▶ _Problem requirements_:
Using the listing below, set down exactly the lines starting at the line that contains "Open the Replay menu in the menu bar" and ending at the line that contains "Select the Shipping", both included, and no others.

▶ _Input data_:
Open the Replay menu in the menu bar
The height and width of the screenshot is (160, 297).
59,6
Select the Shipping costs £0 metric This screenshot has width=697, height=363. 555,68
* * *
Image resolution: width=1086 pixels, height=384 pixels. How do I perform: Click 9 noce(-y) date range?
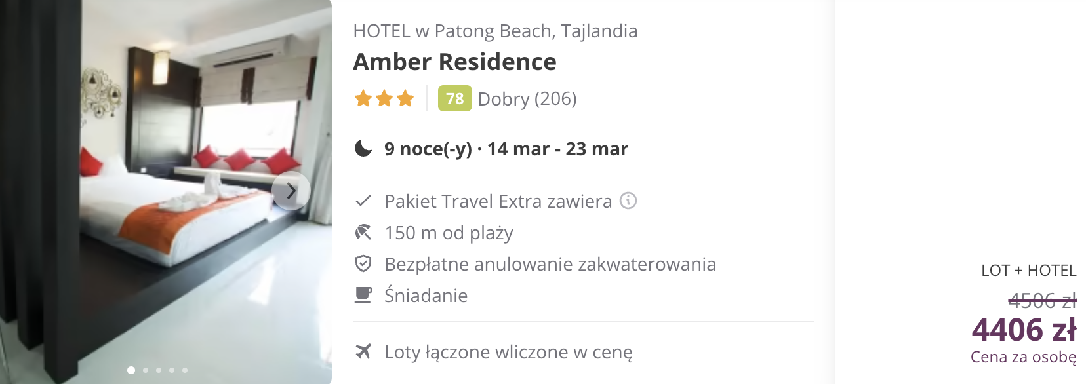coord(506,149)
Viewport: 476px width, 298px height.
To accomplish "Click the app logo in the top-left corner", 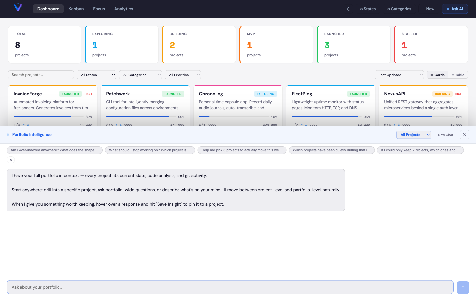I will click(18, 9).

▶ _Solution for this problem_:
Open the Replay menu in the menu bar
The height and width of the screenshot is (160, 297).
59,6
Select the Shipping costs £0 metric This screenshot has width=697, height=363. 555,68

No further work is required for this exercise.